Le projet Extermination touche à sa fin. Il pèse pas moins de 950’000 signes. Le blog restera ouvert pendant l’épreuve de la recherche d’un éditeur complaisant. En attendant les résultats de cette loterie cynique, un dernier extrait tiré du monologue du perroquet.

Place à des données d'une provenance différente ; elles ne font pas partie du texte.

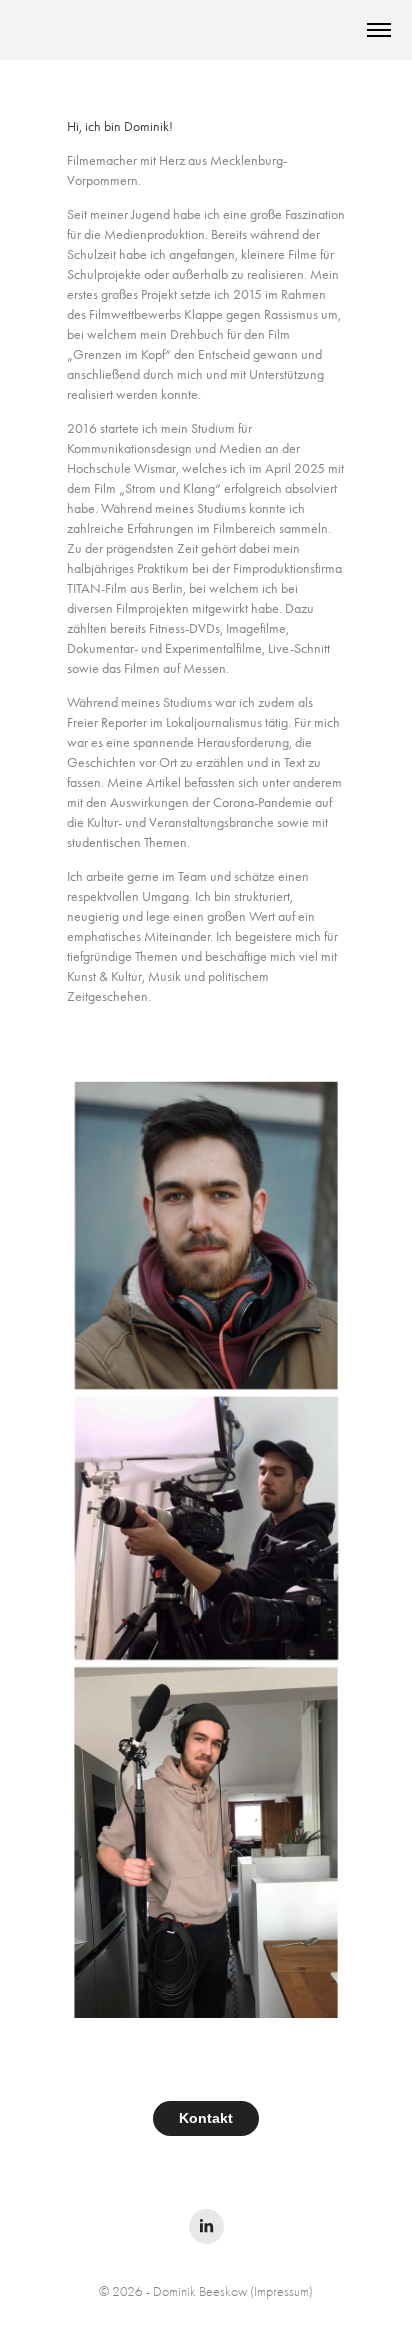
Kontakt (206, 2118)
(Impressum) (281, 2291)
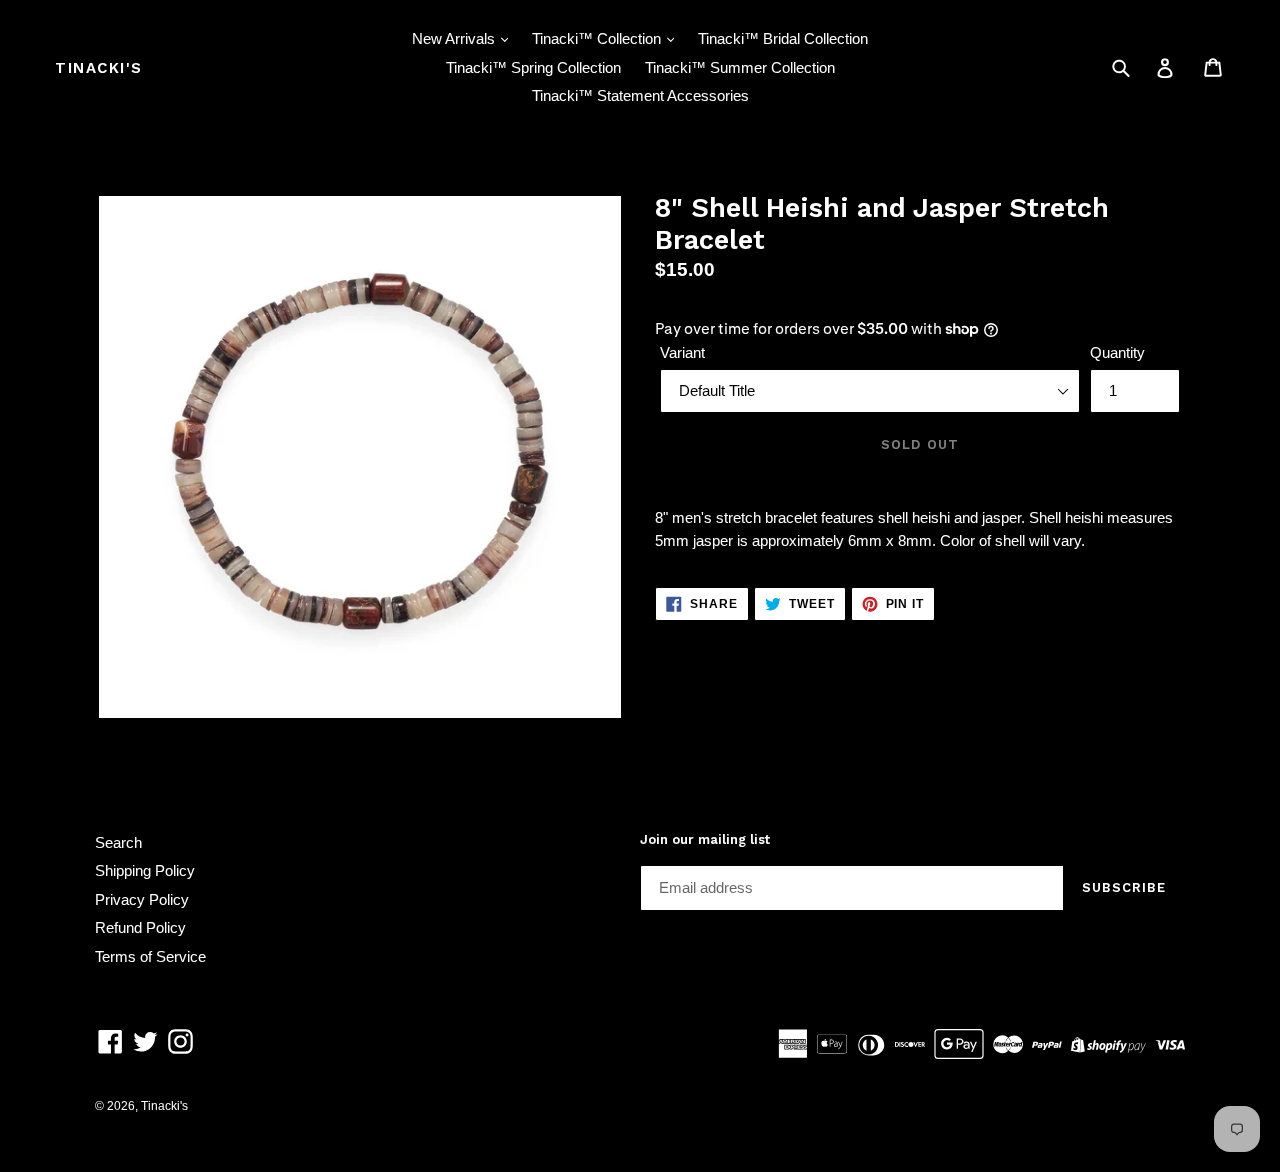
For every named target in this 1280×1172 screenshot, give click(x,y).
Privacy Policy (142, 899)
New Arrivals (455, 38)
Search (118, 842)
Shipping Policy (145, 870)
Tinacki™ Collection (598, 38)
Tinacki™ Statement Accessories (640, 95)
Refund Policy (140, 927)
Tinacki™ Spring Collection (533, 67)
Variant (682, 352)
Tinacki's (99, 68)
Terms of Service (150, 956)
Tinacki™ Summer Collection (740, 67)
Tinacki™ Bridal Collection (783, 38)
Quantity (1117, 352)
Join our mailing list (705, 839)
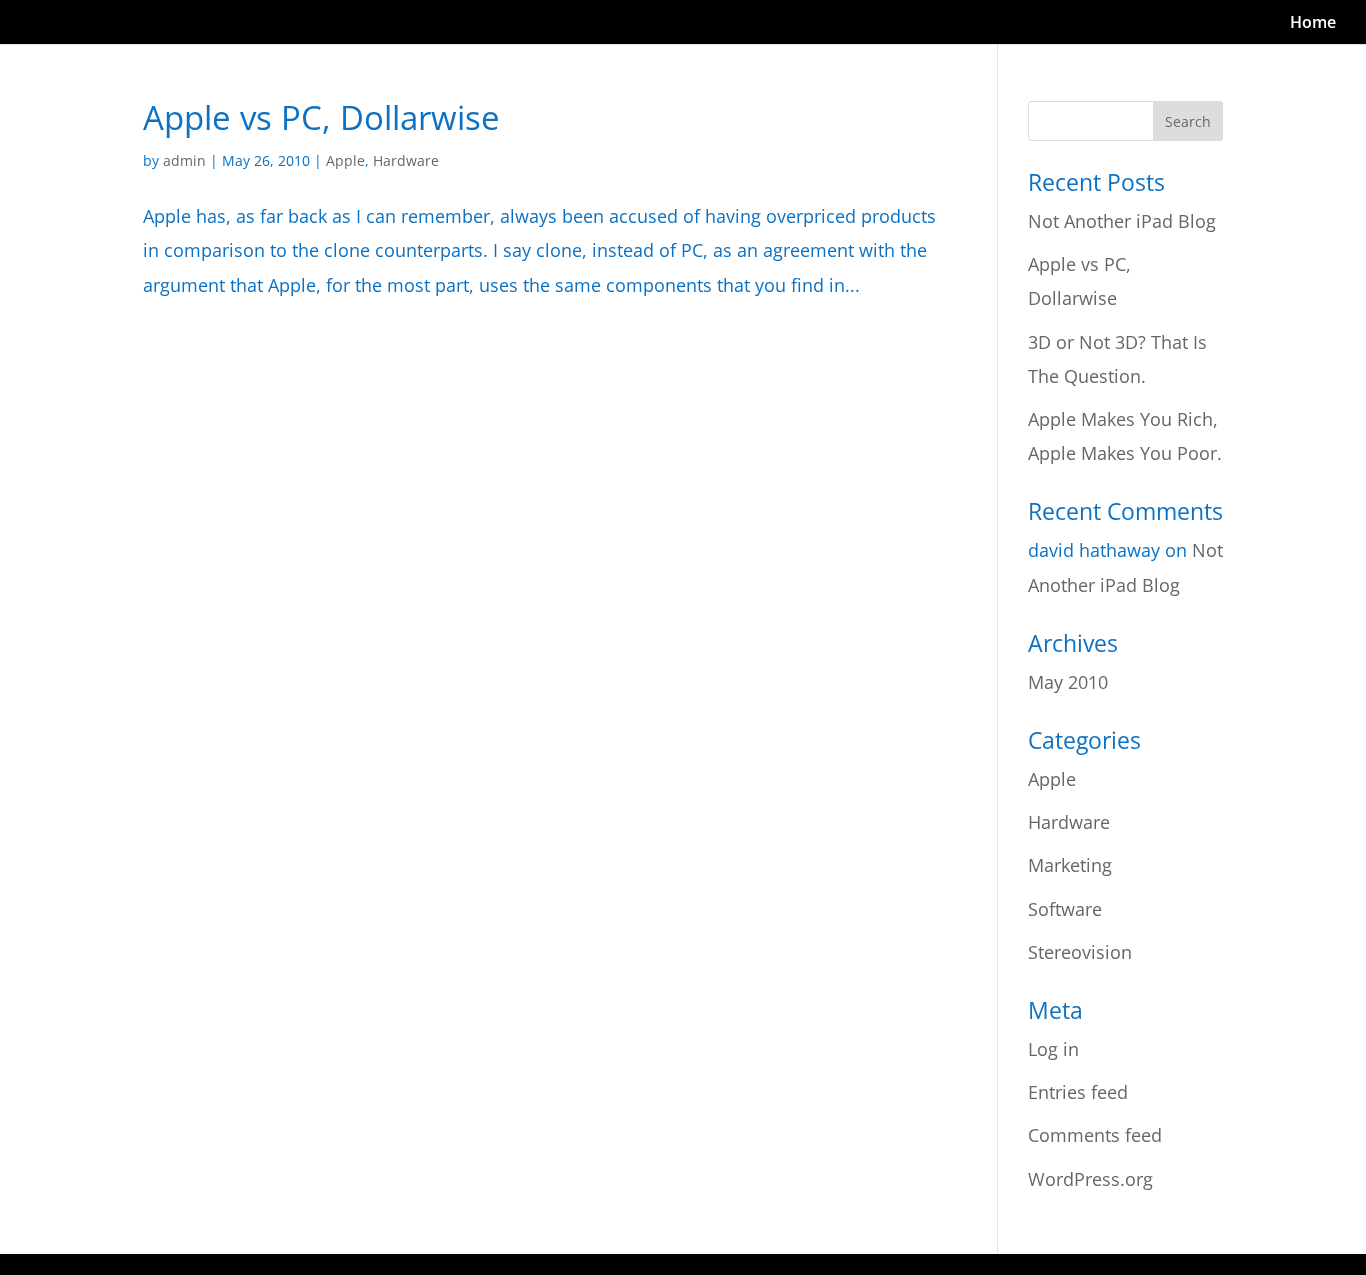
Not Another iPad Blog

“L’univers est fait machine pour les enfants et les poètes ; vous n’y comprenez rien. Vous voyez le ciel, vous le regardez, son bleu vous éblouit, le soleil et le soir – les étoiles – vous voyez le ciel et vous ne songez qu’à le tirer, comme un chien, envoyer vos engins, vos missiles, tirer le ciel comme une chienne de vos pines de métal. Le monde, comme vous dites, le monde, pour dire c’est nous ; c’est tout, pas même un mot, pas même un nom, un sobriquet, pour le circonscrire, pour le contenir, le ciel pour le souscrire à votre médiocrité.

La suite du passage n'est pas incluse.